Written instruction A: In the news passage below about Elias's sentencing, how long was he jailed for?
Written instruction B: Write a continuation of the news passage below about Elias's sentencing, picking up after its final sentence.

Passage provided:
════

Elias was yesterday jailed for four-and-a-half years after he was caught ‘minding’ large quantities of cannabis and ecstasy as well as being in possession of various personal amounts of the drugs and other utensils for the substances – offences which put him in breach of a previously imposed community service order.
At his sentencing hearing, his lawyer – Advocate Michael Haines – described his client’s upbringing as “uniquely troubled” and “shocking”, recounting to the Court how he was just five years old when he was brought illegally to the island without knowing one word of English.
Pictured: The young man was brought to the island illegally when he was just five years old.
Describing the young man as having been “failed by the Children’s Service”, Advocate Haines called upon the Royal Court to take his client’s difficult background into account when imposing their sentence.
As part of his defence, the young man’s foster parents – who cared for him when he was a teenager – penned a reference letter cataloguing the ways in which Elias was “failed at every turn” by a system they slammed as being “dysfunctional” and “broken.”
They said that, during their time as foster parents, they "witnessed failure at every level and in catastrophic ways by not meeting basic human rights needs for our young people”, adding that due to this, they “could fight no more.”
Speaking to Express after the sentencing, his foster mother elaborated on her concerns: “When you’re up against a service that is not fully looking after a child, you don’t stand a chance. Elias didn’t stand a chance… It’s very hard to live with what’s happened to him, really.”
Pictured: Elias Campbell Benyoucef was sentenced in the Royal Court for various drugs offences and breaching his community service order.
In their reference, his foster parents speak of Elias as “the funniest, sweetest young man you could ever wish to meet” whose troubled circumstances and lack of support has meant he could never live up to his promising potential.
Speaking to Express, the woman fondly reminisced that Elias “just made you laugh every day. He was a clown… he’s got the sweetest smile and he’s got the most beautiful manners – he’s got better manners than my own kids!"
So perturbed were Elias’s foster parents by what he went through with the Children’s Services that it contributed to their decision to resign as carers after around a decade of welcoming children into their home.

════

Excerpted records:
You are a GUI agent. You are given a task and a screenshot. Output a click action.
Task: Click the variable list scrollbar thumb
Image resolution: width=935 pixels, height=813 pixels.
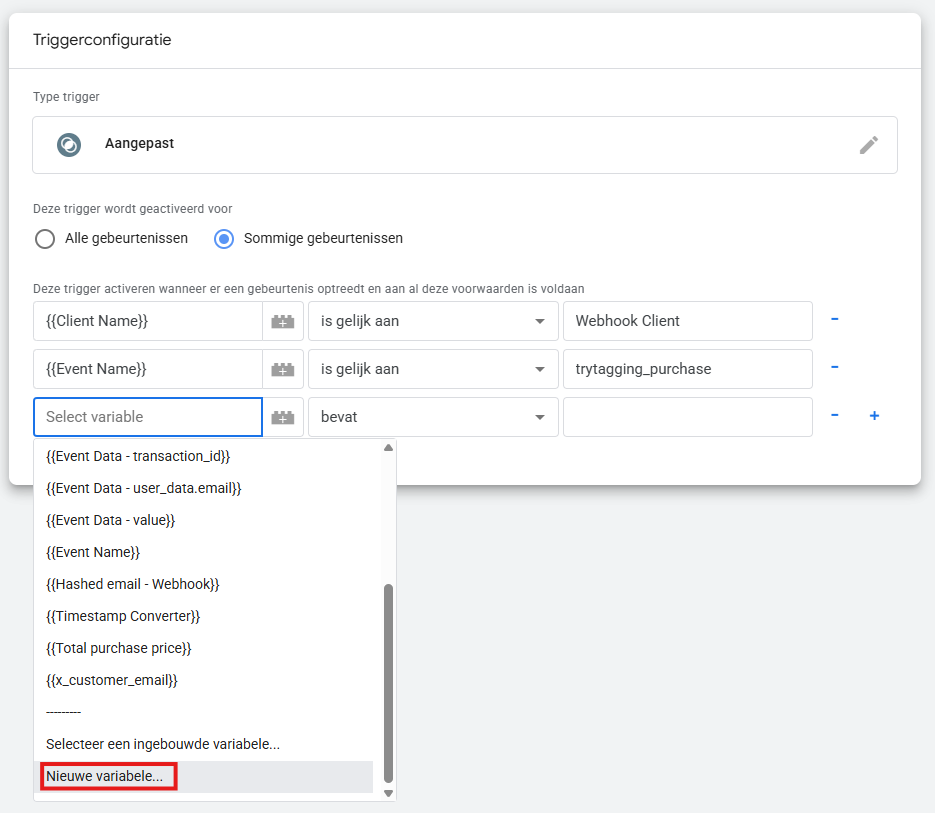click(389, 680)
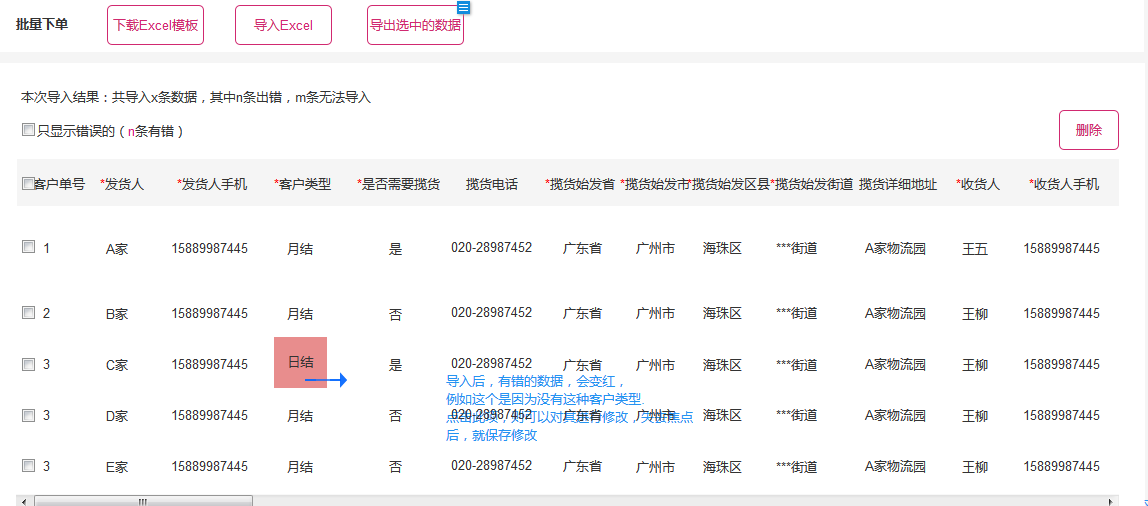Enable the 只显示错误的 checkbox

pos(28,130)
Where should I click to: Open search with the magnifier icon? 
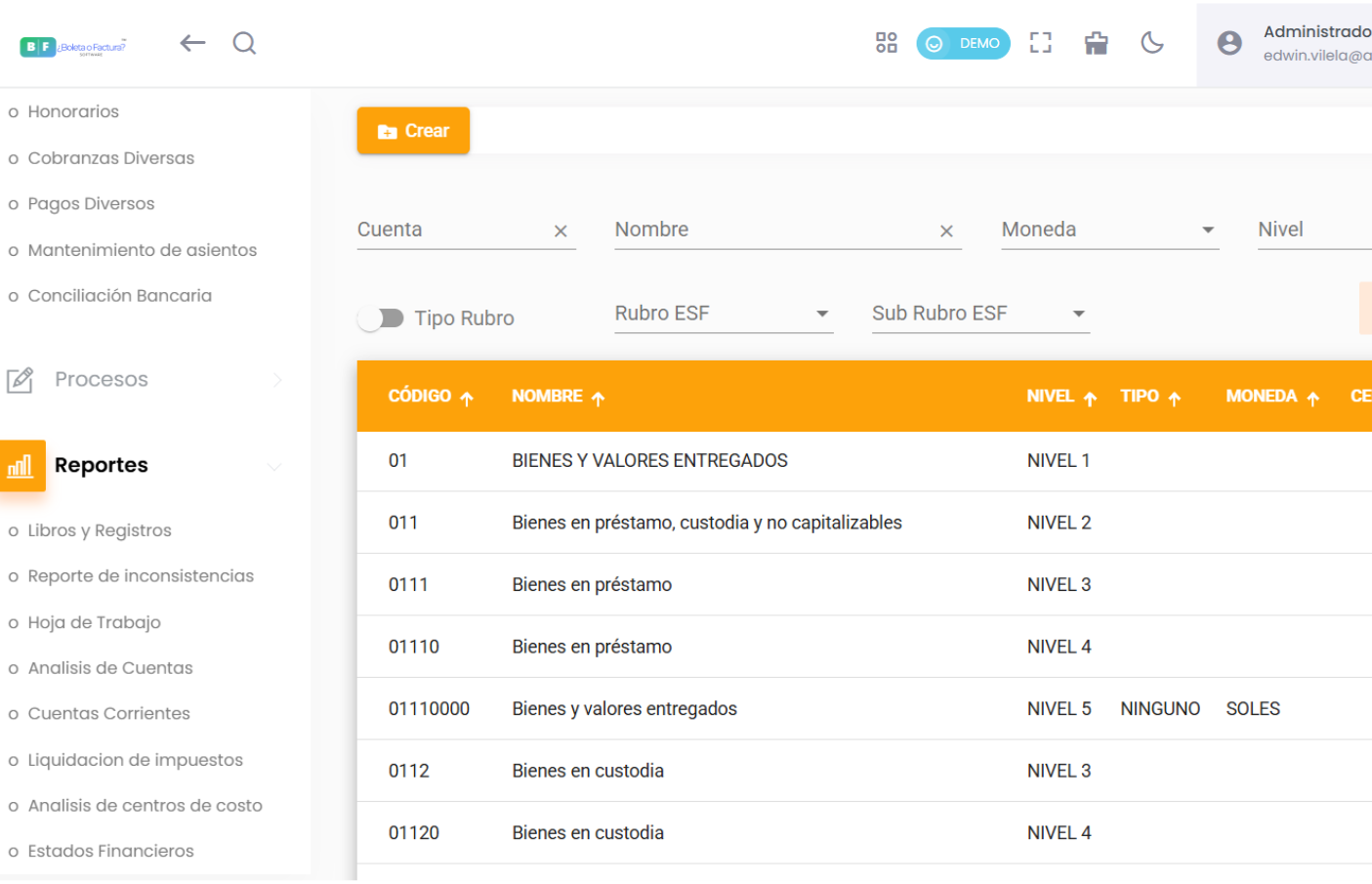(x=244, y=43)
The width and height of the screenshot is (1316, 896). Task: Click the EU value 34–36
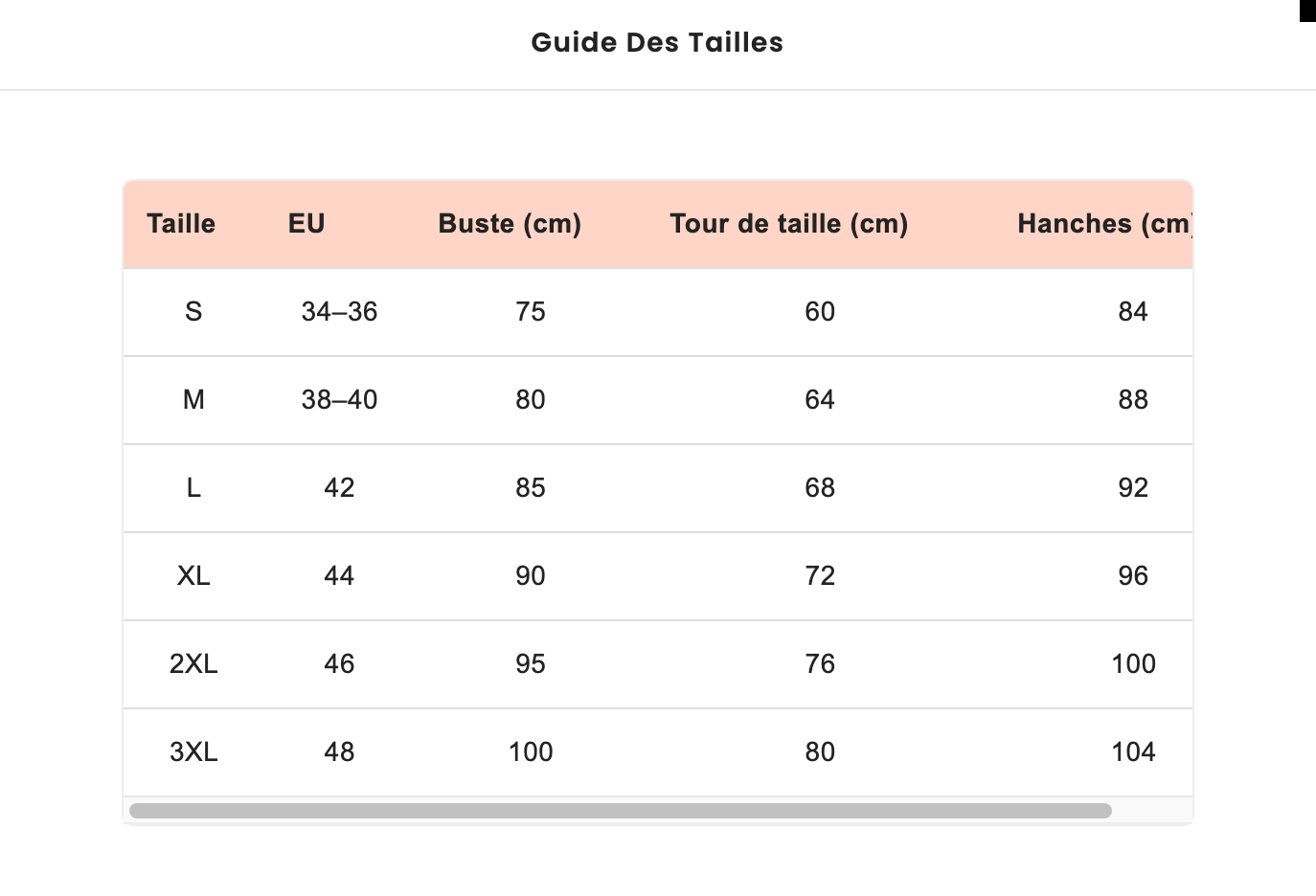(339, 311)
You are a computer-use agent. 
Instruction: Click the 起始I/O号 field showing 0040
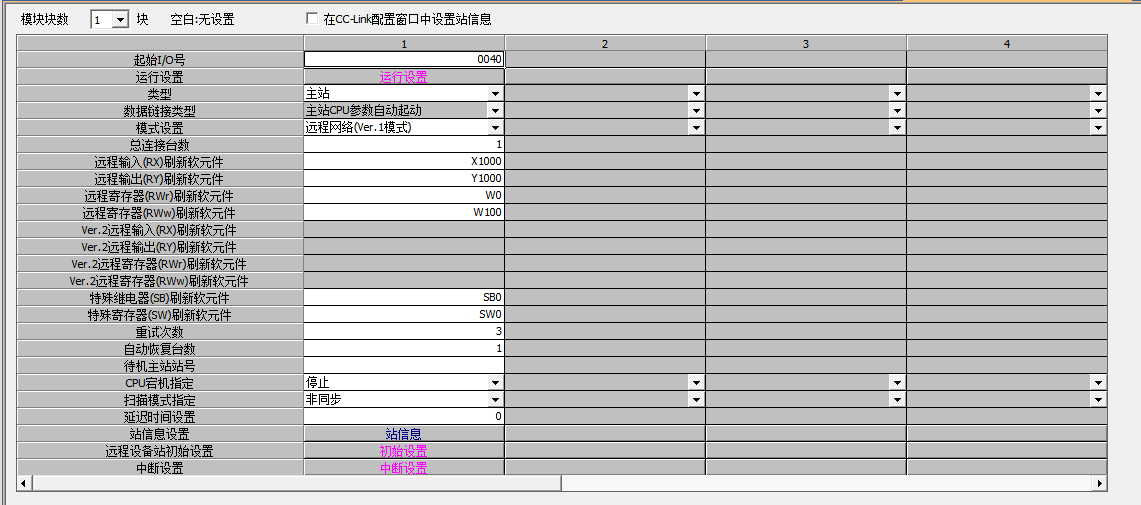coord(403,59)
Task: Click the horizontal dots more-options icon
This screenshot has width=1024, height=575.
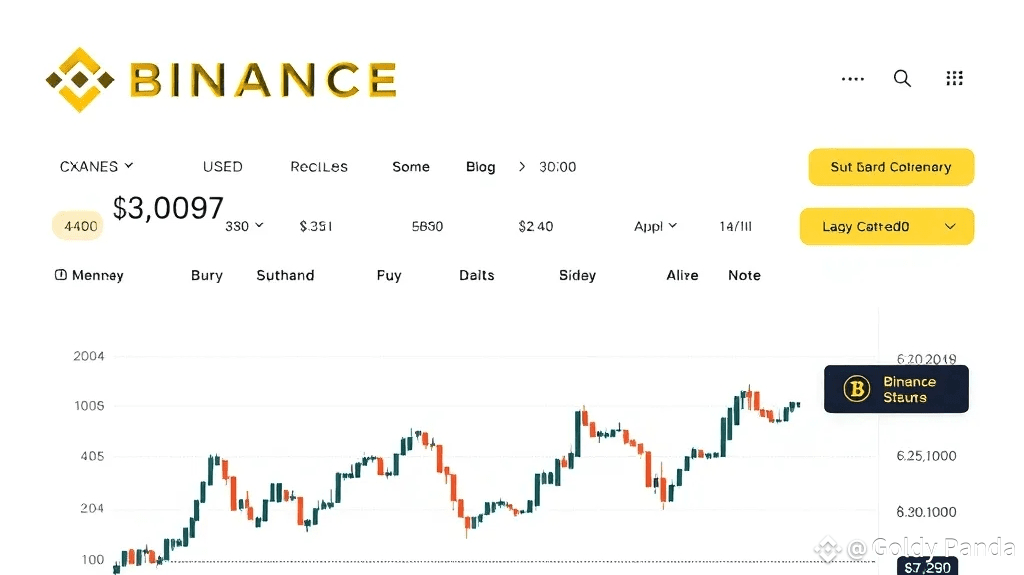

════

Written reply A: Four-and-a-half years.

Written reply B:
Hoping that it would “give [the Court] a glimpse into what Elias has had to suffer all these years”, they enclosed an extract of their 27-page resignation letter, which was sent to Children's Services' senior management in January of last year.
The extract, penned by his foster mother, documents a series of alarming examples of when Elias was let down by the institutions designed to help him.
Pictured: The letter documents a catalogue of failures which befell the young man prior to him ending up in Court.
“Quite honestly, we truly believe he would have fared better if he had been returned and even dumped on the streets of Morocco,” she states.
Teamed with her foster son's abandonment issues, she explained that a lack of familial or Government supervision led him to socialise with “the wrong people” and ultimately saw him “drifting into a drug culture” - a far cry from the reaching the potential he showed as a performing youngster.
“This amazing young man who made us laugh so much, who raised the roof at the Opera House when he won the Eisteddfod drumming competition, who rapped in the most beautiful voice at the Rock School with the Youth Service, who had amazing friends who all went on to do great things, who we all loved, and had so much promise, was failed at every turn," his foster mother wrote.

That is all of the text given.